It’s a one-dish simple to prepare entree, heavy on the veggies. Basically, you toss your chopped veggies with some oil, salt and pepper, then spread them on a rimmed baking sheet and roast.
Then, you toss the boneless chicken thighs with some yogurt, oil, ginger, garlic and curry powder, place the chicken a top the partially baked veggies and bake!
Curried Pan-Roasted Chicken and Veggies
½ pound sliced mushrooms
1 pound butternut squash in 1-inch cubes (from a 1 1/4 pound squash)
1 1/2 pounds Brussels sprouts, trimmed and halved
1 large red onion, cut into thin wedges
1/2 cup olive oil
Salt and freshly ground pepper
1 cup plain fat-free Greek yogurt, plus optional more for serving
1 1/2 teaspoons minced fresh ginger
2 large garlic cloves, minced
1 tablespoon Madras curry powder
2 pounds skinless, boneless chicken thighs
Warm naan, for serving (optional)
Preheat the oven to 450° with the rack in the middle of the oven.
In a large bowl, toss the mushrooms, butternut squash, Brussels sprouts, onion wedges and 1/4 cup oil; ; season with salt and pepper. Spread the vegetables on a large, rimmed baking sheet. Roast for 20 minutes.
Meanwhile combine 1/2 cup yogurt, the ginger, garlic, curry powder and 1/4 cup oil in the bowl you used for the vegetables; season with salt and pepper. Add the chicken and toss to coat. Arrange the chicken on top of the vegetables.

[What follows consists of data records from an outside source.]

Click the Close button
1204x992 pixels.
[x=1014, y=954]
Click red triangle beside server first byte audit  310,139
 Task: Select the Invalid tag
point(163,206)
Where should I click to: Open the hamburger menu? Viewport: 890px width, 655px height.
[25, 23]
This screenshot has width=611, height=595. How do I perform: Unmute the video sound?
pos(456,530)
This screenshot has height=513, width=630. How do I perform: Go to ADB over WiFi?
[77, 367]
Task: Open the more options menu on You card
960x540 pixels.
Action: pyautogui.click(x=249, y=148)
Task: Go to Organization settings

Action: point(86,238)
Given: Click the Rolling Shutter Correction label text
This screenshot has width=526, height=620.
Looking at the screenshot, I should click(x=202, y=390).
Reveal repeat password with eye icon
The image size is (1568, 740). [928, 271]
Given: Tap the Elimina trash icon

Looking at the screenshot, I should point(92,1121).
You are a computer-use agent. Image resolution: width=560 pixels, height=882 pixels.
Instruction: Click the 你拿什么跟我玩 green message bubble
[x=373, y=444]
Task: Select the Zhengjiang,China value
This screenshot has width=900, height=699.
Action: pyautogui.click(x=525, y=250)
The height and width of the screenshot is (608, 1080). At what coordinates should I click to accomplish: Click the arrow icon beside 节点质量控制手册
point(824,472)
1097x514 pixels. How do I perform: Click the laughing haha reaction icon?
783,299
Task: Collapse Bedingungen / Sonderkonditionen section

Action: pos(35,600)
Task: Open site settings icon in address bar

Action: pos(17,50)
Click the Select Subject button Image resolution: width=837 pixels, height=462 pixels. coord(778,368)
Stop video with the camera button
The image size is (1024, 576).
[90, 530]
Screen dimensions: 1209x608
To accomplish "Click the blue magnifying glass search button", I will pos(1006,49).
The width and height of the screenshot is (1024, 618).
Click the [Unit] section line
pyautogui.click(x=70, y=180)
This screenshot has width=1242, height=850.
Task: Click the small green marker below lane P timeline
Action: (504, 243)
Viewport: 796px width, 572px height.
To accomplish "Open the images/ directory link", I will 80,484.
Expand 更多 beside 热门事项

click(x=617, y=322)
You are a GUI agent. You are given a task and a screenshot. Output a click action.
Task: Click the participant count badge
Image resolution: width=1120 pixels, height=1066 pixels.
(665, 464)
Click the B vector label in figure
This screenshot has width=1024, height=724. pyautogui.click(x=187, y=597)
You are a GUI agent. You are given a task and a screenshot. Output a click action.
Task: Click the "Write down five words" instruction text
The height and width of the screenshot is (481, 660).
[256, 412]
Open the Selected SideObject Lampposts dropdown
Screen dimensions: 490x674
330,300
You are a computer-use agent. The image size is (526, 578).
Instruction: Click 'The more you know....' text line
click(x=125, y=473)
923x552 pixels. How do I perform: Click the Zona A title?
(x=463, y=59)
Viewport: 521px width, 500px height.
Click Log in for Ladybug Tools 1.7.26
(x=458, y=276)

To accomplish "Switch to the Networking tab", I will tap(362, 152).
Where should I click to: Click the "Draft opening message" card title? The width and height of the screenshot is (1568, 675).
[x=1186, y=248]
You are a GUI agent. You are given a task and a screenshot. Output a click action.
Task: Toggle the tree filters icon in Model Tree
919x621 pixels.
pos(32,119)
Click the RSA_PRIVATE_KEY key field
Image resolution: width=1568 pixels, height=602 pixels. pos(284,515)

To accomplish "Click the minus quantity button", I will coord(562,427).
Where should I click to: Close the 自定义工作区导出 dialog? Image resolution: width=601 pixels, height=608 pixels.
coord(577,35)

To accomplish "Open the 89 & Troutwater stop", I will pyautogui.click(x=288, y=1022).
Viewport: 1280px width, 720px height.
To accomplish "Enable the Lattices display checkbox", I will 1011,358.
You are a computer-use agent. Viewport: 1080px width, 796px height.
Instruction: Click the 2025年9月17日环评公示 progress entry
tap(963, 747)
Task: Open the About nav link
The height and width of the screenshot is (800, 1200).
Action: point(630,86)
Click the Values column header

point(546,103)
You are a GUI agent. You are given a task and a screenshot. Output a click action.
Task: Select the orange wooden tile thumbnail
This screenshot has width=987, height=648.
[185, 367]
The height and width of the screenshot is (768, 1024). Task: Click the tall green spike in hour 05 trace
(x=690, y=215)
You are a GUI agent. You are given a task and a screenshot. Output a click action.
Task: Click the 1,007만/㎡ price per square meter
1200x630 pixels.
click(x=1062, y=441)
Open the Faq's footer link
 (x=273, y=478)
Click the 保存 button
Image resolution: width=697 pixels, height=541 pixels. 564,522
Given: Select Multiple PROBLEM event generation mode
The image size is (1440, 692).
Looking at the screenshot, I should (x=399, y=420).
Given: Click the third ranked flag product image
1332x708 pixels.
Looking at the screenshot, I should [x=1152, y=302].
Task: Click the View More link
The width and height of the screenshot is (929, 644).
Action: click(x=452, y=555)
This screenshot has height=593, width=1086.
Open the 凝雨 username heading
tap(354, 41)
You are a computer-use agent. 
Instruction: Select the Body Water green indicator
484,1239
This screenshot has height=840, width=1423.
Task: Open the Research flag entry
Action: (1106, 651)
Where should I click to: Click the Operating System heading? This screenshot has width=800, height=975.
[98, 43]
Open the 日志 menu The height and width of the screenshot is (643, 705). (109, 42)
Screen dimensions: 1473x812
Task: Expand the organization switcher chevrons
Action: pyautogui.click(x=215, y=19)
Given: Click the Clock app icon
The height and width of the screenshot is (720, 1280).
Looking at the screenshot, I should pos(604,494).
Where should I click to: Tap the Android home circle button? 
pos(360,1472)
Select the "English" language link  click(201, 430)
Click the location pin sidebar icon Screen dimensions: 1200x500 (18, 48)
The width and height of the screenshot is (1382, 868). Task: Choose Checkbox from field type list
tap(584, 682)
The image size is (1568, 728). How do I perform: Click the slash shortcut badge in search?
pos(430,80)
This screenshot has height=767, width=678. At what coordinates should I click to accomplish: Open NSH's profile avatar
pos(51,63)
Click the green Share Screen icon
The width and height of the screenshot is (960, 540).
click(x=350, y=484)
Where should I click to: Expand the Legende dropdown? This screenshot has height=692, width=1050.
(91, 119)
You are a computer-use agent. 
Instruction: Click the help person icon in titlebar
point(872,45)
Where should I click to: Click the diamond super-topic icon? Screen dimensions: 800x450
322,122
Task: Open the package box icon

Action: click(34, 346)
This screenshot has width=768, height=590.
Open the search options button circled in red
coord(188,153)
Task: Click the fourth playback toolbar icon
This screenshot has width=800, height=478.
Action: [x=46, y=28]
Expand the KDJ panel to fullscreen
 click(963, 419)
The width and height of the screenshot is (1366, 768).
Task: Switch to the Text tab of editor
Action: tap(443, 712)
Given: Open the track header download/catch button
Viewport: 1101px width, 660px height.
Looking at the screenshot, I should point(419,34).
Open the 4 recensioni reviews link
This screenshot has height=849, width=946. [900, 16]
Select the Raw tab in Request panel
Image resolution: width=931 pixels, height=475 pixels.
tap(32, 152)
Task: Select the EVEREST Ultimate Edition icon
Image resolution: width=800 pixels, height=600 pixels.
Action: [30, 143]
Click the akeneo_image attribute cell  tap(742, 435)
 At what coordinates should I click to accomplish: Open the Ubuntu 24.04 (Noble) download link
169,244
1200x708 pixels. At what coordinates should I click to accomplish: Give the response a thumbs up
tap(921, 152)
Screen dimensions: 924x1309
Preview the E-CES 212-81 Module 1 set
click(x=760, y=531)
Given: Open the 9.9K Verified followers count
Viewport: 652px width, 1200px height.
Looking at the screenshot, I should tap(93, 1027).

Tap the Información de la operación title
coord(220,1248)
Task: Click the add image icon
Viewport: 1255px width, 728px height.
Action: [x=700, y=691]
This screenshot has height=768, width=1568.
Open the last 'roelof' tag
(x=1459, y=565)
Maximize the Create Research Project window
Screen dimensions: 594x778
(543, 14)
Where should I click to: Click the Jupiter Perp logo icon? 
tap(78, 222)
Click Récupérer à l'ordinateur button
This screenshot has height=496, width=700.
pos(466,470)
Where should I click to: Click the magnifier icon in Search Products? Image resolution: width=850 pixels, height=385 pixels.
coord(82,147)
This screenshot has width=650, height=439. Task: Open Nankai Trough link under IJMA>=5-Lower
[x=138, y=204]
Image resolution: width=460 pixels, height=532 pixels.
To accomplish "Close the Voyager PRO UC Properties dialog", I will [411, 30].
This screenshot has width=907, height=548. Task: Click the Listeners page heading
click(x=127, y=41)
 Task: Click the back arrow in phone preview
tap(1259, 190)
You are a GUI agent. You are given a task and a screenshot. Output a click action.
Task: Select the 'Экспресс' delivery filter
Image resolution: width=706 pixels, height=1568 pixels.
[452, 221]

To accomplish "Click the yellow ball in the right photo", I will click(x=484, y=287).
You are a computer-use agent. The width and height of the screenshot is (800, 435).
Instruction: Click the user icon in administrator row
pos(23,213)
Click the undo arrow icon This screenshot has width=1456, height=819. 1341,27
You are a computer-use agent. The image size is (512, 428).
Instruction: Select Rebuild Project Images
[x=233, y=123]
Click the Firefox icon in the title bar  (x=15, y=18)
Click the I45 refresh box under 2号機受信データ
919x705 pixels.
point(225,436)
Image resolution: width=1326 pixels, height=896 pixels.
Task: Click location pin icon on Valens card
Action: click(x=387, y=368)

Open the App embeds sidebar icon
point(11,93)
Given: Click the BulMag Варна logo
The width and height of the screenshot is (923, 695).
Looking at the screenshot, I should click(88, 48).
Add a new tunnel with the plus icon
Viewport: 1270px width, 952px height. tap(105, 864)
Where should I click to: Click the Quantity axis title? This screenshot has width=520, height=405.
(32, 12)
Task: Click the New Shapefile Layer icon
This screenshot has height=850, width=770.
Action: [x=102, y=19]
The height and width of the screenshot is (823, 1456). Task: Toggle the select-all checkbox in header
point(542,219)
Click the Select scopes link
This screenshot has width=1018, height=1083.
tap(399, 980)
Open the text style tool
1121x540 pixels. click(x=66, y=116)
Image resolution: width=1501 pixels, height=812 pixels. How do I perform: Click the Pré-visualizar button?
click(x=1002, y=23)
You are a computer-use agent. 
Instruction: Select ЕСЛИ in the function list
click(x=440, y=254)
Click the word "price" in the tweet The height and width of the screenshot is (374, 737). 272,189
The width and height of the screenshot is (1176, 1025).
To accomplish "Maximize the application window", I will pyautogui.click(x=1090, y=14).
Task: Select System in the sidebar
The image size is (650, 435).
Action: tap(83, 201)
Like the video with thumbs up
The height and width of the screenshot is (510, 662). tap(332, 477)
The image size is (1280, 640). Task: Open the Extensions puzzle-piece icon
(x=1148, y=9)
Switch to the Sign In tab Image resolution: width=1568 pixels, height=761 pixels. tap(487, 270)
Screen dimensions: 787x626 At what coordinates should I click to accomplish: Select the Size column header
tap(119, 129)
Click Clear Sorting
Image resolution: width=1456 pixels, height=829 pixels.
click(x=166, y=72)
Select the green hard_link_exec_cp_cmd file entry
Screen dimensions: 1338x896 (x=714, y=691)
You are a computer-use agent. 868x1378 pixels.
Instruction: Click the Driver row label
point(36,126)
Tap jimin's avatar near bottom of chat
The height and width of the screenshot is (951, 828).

Roast for 15 minutes. Pour off and discard any accumulated liquid in the pan (if there is any); continue to roast for an additional 15 minutes until the vegetables are tender and the chicken is lightly browned and cooked through. Check the internal temperature of the thickest part of the thigh with a meat thermometer. It should be 165 degrees F.
If desired, serve with warm naan and additional yogurt.